Regulatory Role of TGF-β in Cardiac Myofibroblast Function and Post-MI Cardiac Fibrosis: Key Roles of Smad7 and c-Ski

Abstract

The molecular pathways that couple increased hemodynamic load to cardiac hypertrophy, cardiac fibrosis, and heart failure are incompletely understood. Cardiac fibrosis is recognized as a major disease modifier and as such is important in the pathogenesis of heart failure of most etiologies. This review is focused on R-Smad signaling in cardiac myofibroblasts and their role in remodeling the extracellular matrix of the failing myocardium after myocardial infarction (MI). As major mediators of TGF-β1 signaling in cardiac fibroblasts and myofibroblasts as well as myocytic cells, Smad proteins are emerging as an important postreceptor class in post-MI heart failure. How cytosolic c-Ski and C184M proteins influence R-Smads (and possibly Smad7 itself) in cardiac myofibroblasts, and how c-Ski expression influences cardiac myofibroblast function are largely unknown.
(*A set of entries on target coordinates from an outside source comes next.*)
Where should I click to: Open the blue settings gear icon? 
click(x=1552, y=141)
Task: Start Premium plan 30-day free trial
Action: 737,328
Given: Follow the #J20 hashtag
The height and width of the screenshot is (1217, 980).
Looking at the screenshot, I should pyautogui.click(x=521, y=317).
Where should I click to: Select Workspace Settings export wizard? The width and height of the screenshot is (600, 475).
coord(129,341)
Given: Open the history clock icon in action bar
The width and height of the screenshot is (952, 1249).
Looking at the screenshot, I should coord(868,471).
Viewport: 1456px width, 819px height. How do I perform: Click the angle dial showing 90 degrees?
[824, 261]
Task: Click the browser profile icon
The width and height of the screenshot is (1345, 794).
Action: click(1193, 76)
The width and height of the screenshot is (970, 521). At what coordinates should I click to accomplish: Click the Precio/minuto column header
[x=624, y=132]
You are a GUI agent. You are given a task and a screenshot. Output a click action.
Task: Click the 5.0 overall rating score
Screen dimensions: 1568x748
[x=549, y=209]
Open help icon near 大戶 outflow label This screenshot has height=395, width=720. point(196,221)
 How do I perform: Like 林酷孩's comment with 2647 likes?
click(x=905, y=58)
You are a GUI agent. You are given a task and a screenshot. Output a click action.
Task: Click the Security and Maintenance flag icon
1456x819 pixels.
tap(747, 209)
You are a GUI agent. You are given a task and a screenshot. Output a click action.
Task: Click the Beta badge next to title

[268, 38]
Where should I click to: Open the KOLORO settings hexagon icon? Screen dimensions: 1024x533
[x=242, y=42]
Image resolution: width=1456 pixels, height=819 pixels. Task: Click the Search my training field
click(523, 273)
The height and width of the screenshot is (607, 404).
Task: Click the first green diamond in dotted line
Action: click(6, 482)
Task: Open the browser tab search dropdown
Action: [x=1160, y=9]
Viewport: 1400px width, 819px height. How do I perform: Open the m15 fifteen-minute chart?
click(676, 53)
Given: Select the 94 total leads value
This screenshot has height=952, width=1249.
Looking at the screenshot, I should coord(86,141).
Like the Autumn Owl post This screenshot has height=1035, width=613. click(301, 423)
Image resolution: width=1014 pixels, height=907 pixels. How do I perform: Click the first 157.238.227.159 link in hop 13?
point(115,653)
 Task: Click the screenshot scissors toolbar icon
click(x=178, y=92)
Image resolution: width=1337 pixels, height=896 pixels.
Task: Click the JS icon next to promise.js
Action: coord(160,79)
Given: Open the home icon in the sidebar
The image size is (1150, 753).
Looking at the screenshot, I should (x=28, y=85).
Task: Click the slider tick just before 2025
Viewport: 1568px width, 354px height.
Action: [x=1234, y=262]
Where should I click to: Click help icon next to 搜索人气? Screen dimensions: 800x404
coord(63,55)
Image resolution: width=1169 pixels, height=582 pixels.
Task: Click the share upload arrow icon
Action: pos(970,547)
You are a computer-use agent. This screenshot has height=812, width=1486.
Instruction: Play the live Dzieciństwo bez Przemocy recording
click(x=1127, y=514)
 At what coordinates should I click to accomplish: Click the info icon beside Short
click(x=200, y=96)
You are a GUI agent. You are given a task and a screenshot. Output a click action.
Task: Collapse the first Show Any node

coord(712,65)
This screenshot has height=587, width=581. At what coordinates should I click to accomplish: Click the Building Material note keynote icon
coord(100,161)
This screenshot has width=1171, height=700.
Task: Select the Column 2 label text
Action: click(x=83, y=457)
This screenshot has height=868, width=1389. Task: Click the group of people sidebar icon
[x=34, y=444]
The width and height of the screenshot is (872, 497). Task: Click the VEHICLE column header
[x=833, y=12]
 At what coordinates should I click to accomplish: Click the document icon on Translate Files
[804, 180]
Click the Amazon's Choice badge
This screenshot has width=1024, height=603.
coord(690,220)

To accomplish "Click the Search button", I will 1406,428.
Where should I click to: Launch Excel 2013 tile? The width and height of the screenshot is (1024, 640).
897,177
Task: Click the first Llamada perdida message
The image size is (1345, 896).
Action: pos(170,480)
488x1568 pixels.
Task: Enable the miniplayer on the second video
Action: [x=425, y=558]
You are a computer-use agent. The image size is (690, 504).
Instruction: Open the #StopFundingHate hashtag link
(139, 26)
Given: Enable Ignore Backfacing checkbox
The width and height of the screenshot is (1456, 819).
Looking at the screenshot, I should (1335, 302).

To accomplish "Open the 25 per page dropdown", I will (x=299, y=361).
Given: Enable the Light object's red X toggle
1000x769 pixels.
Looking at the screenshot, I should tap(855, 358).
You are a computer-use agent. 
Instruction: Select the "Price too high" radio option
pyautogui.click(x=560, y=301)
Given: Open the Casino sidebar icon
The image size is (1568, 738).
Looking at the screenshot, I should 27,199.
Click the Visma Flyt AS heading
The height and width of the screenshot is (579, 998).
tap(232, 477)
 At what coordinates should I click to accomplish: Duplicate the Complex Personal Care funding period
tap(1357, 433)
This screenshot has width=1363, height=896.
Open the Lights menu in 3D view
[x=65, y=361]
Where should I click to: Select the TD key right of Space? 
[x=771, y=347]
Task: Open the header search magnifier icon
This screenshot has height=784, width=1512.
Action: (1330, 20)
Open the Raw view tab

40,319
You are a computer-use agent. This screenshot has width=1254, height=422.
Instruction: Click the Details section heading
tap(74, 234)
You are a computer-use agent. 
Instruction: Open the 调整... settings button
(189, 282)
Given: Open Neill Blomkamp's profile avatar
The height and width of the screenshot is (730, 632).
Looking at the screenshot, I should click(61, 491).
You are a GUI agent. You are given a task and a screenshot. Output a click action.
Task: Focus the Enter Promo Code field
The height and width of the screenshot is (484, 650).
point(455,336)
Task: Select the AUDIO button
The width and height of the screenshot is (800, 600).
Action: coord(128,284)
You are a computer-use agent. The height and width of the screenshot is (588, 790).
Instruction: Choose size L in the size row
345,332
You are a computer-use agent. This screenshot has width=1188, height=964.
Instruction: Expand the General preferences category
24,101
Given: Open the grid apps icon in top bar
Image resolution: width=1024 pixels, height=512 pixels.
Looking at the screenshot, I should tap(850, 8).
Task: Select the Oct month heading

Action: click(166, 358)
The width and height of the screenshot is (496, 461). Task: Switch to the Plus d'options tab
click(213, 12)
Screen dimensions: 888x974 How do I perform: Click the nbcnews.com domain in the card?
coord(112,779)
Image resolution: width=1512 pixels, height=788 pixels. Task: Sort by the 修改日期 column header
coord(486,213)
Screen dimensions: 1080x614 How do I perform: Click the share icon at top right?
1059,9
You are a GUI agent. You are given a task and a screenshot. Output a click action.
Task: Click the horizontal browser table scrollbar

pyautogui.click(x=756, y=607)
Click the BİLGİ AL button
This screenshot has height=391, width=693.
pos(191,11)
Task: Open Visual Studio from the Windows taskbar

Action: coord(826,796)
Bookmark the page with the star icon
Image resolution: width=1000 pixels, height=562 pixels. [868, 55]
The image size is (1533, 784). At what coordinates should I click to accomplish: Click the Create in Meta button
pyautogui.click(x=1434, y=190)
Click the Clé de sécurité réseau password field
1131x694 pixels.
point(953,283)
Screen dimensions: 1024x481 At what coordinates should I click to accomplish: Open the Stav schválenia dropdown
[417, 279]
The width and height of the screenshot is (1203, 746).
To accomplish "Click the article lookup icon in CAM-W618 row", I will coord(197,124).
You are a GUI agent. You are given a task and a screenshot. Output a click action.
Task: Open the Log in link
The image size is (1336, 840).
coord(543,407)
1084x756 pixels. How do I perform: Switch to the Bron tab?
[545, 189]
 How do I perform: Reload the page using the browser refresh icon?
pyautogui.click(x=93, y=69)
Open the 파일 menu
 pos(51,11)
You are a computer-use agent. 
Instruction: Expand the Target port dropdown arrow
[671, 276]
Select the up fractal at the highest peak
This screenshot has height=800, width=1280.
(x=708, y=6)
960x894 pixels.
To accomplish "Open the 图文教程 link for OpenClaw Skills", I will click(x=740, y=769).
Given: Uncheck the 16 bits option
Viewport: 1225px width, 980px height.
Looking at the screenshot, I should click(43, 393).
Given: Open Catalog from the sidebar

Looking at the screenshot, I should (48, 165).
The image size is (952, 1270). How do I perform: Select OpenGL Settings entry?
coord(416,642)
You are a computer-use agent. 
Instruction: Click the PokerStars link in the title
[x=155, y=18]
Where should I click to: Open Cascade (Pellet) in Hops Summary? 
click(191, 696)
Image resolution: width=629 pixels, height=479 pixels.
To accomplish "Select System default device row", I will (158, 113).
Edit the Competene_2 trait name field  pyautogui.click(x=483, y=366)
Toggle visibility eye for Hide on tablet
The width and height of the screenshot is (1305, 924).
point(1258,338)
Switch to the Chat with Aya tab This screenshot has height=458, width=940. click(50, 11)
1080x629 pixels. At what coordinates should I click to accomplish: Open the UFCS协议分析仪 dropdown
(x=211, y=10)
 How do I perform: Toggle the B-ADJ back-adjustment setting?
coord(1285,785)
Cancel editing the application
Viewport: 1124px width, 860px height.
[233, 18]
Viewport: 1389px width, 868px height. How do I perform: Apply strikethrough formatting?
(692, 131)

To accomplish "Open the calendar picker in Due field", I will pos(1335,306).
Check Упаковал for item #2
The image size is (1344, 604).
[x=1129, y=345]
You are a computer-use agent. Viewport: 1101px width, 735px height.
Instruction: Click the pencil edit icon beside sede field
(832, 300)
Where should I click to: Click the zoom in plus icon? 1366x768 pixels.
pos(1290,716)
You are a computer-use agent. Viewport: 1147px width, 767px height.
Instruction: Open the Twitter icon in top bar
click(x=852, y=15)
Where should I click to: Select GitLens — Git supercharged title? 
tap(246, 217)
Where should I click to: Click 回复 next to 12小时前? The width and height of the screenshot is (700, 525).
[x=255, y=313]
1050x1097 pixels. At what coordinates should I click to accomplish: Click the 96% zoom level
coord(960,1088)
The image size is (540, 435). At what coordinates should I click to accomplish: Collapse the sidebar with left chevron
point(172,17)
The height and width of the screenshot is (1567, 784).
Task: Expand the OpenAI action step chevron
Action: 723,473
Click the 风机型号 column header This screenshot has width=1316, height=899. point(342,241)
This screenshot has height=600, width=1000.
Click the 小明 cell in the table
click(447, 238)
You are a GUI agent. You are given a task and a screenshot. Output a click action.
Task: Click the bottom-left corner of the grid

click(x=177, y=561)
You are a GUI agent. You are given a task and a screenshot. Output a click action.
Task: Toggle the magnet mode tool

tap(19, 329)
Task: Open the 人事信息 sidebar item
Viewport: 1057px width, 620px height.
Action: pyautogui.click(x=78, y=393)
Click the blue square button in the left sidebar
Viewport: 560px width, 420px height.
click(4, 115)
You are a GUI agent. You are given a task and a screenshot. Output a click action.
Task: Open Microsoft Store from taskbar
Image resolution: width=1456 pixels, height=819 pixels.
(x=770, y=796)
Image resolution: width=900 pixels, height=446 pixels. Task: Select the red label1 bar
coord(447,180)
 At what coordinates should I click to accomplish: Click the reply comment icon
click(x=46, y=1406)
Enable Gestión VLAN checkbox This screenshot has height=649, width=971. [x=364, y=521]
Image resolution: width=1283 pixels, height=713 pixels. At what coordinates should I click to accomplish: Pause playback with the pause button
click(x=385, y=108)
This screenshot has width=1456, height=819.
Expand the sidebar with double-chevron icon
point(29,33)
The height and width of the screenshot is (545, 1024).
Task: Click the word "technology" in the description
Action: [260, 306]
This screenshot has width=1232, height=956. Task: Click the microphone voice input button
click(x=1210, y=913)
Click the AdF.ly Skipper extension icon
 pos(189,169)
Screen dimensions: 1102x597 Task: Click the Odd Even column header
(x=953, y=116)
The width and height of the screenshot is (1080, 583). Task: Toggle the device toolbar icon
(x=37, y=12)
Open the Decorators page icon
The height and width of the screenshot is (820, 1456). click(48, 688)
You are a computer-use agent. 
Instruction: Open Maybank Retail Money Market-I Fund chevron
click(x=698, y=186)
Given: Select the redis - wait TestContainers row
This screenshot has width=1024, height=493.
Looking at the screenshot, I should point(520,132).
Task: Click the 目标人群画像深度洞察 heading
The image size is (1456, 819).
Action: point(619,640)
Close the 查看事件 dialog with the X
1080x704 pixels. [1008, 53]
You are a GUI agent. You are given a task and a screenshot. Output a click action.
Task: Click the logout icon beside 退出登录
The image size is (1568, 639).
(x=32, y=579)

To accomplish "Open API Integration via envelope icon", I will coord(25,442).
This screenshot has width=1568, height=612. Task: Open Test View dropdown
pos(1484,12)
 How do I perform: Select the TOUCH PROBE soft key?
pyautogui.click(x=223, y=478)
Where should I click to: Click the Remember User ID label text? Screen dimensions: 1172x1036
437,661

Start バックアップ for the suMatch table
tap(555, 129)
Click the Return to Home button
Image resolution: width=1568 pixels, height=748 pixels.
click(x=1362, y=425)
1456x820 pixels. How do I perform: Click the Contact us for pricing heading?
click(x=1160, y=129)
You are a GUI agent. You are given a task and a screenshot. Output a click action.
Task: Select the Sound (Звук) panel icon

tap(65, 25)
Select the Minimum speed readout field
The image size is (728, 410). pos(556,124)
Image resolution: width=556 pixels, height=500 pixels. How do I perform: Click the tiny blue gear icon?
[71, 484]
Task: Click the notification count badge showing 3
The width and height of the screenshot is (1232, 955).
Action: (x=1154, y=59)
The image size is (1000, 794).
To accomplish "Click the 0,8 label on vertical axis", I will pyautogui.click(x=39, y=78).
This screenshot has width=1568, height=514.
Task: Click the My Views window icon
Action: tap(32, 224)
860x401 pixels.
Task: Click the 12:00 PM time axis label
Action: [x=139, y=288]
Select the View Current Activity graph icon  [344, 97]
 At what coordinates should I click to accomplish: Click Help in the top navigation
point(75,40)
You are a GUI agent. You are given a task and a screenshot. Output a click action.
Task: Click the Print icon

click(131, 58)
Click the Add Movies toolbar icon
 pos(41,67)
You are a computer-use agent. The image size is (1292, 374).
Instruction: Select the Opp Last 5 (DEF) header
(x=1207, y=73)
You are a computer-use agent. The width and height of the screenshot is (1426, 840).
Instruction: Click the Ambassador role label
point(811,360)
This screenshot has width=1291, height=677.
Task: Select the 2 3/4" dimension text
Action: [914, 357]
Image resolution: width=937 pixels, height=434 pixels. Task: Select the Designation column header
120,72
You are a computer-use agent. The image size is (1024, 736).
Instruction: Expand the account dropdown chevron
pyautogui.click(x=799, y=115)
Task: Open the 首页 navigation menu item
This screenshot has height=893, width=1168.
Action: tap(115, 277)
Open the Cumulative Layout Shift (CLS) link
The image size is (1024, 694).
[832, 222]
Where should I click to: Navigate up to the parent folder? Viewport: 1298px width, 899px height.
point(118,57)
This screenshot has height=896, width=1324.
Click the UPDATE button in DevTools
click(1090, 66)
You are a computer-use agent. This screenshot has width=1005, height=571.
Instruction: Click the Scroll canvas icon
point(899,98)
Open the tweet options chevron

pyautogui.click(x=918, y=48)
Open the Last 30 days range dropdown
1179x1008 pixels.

We suggest that decreased Smad7 expression and altered intracellular c-Ski expression and/or distribution may contribute to chronic imbalance of R-Smad activation in classic TGF-β1 signaling in the context of cardiac myofibroblast function. Thus, reduced and insufficient expression and activation of c-Ski and Smad7 may contribute to abnormal stimulation of collagen synthesis by these cells. Exploitation of Smad7 and c-Ski in the modulation of cardiac myofibroblast function may provide the experimental basis for the development of highly specific drugs for treating heart failure with attendant cardiac fibrosis. Future studies to identify and characterize Smad-associated factors responsible for induction of pathological cardiac hypertrophy are warranted.